Una Roma sonnacchiosa mi accompagna velocemente a piazzale Clodio in questi giorni post natalizi, sono in auto e trovo parcheggio con facilità.
I carabinieri di guardia, all’entrata della Corte di appello, mi salutano cordialmente ed entro nel palazzo di giustizia, dove ogni giorno si esercita la giurisdizione che vede sempre più spesso tra i suoi protagonisti persone con disagi sociali.
Si tratta di persone alle volte affette da una condizione di particolare fragilità psicologica, bisognevoli di interventi terapeutici di reinserimento sociale, più che di risposte dettate da norme repressive che creano una palpabile disparità tra reati della cosiddetta criminalità da strada con quella dei colletti bianchi.
Entro nell’aula e saluto la giudice, persona austera sempre molto curata con un volto mai sorridente.
Diciamo che è la giudice che conferma ogni giorno quanto scrisse Durrenmatt: “non occorre che un giudice sia giusto”.
Iniziamo la convalida dell’arresto e l’agente operante illustra quanto avvenuto, una sorta di refrain che si ripete nelle aule delle direttissime: “Siamo intervenuti perché chiamati dalla sala operativa, allertata dal personale del supermercato, per un furto e abbiamo proceduto ad identificare un uomo e una donna che erano stati fermati subito dopo le casse dal personale della sicurezza, avevano ancora indosso la refurtiva che consisteva in due confezioni di parmigiano, due di bresaola, una crema da viso per donna e una confezione di profumo”.

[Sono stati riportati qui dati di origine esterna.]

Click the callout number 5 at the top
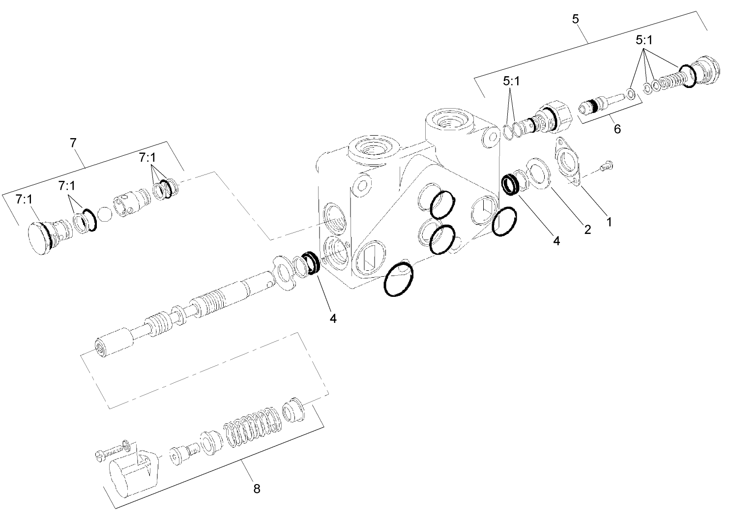[x=576, y=19]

Mentre ascolto l’agente, con la coda dell’occhio vedo la mia assistita accarezzare un dito dell’uomo arrestato con lei.
La conosco da più di vent’anni e la vita non le ha mai sorriso: prima mamma giovanissima, poi compagna di un uomo violento fuori e dentro le mura di casa.
Ho difeso il suo ex marito in tanti processi per reati seri e da circa sette anni vengo nominato anche da lei che è riuscita ad affrancarsi dalla violenza domestica ma ha scelto di vivere in strada ed ha trovato nell’alcool un sostegno che non ha trovato negli uomini.
La vita di stenti è evidente nel suo volto e nel suo abbigliamento e il percepire che c’è un nuovo feeling nel suo cuore mi rallegra.
La giudice dopo averle elencato i suoi diritti le chiede se vuole rispondere sul fatto e al suo assenso gli chiede con voce autoritaria: “Se ha rubato per bisogno come dice, perché ha sottratto anche una crema e un profumo?”
L’imputata non si scompone e risponde con un filo di voce: “Giudice … sono sempre una donna”.
Le due si guardano negli occhi in silenzio e una vibrazione positiva percorre l’aula.
Il processo si conclude con un rito abbreviato e la giudice è insolitamente mite nella commisurazione della pena, deve aver fatto tesoro di quelle parole.